Given request:
Please repeat the items word for word, from their first line through the line holding "will [x=362, y=546].", inclusive.

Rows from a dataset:
== == ==
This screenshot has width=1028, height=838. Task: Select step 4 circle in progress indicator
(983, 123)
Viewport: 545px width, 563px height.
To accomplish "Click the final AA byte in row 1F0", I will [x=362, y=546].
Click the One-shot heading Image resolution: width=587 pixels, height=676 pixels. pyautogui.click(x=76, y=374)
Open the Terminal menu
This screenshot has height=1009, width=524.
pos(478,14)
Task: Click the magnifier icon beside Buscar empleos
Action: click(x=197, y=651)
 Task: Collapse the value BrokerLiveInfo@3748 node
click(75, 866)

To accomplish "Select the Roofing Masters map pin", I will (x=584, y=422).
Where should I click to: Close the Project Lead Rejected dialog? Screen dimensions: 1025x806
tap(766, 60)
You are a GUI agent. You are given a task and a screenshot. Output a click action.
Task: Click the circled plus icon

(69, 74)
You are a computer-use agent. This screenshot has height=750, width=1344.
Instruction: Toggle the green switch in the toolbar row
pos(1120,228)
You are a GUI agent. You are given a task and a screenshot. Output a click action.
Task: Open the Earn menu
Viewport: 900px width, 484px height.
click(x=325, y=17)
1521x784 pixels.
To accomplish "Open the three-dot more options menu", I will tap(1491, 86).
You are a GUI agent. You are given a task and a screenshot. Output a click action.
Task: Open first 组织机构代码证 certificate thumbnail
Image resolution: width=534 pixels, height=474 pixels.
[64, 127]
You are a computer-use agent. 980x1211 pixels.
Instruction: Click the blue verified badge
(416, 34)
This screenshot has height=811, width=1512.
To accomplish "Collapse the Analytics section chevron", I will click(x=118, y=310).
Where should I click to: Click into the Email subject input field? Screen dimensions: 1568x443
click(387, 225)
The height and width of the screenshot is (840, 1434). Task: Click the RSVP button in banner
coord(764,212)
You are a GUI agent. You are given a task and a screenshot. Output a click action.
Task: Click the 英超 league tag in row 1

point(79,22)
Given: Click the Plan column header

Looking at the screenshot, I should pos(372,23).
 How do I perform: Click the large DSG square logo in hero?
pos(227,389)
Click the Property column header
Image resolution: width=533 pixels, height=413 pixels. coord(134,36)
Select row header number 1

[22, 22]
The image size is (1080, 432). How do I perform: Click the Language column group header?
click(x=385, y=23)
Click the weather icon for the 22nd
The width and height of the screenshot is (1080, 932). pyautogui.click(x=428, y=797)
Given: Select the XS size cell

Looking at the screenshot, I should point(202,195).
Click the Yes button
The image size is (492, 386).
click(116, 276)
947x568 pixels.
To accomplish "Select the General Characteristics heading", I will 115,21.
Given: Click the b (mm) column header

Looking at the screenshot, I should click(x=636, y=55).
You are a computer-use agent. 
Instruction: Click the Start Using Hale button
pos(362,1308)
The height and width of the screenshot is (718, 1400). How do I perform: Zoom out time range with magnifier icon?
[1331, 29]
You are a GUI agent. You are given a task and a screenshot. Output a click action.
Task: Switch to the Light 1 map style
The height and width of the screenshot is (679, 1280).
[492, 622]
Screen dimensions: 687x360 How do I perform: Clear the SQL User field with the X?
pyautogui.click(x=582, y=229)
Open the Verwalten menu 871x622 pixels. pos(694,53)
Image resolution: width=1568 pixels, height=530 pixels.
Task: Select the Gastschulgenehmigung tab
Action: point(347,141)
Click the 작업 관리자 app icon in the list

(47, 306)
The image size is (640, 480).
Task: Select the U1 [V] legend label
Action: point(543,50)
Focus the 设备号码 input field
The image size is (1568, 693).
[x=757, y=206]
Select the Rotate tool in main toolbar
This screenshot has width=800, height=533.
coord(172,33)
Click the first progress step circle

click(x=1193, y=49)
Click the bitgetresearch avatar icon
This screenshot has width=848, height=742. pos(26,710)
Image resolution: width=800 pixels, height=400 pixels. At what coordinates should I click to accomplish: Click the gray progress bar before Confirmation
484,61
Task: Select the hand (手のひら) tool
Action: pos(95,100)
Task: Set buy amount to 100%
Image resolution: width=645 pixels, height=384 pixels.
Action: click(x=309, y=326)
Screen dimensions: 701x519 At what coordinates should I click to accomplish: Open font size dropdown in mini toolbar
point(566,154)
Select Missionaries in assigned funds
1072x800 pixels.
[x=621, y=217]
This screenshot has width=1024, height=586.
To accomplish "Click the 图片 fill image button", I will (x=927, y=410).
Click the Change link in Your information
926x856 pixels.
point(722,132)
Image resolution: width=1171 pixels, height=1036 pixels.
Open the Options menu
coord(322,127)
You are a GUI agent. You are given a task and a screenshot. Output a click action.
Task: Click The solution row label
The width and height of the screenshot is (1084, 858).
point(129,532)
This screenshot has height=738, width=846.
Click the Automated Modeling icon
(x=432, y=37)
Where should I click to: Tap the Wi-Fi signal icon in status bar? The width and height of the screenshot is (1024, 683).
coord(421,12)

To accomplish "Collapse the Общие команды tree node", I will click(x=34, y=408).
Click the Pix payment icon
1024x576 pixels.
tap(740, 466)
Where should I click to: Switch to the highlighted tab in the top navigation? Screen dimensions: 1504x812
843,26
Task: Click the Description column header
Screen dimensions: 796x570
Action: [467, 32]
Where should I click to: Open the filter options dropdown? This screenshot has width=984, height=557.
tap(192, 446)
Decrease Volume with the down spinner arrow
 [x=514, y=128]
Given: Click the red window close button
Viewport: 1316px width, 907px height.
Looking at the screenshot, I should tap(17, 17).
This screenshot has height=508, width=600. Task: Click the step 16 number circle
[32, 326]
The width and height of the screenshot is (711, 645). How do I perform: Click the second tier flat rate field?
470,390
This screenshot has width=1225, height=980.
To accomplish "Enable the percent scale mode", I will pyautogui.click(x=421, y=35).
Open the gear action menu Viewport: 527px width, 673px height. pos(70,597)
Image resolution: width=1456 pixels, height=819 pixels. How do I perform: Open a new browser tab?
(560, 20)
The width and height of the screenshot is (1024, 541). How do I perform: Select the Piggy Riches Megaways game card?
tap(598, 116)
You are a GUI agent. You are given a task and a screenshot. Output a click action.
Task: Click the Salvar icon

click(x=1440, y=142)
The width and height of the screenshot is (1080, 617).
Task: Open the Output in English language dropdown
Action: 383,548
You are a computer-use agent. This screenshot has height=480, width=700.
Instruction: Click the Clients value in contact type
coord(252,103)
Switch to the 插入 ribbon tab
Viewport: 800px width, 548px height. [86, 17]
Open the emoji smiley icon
== == ==
Result:
This screenshot has width=1028, height=838. Task: Select step 4 circle in progress indicator
(983, 123)
Viewport: 545px width, 563px height.
To accomplish "Click the final AA byte in row 1F0", I will [x=362, y=546].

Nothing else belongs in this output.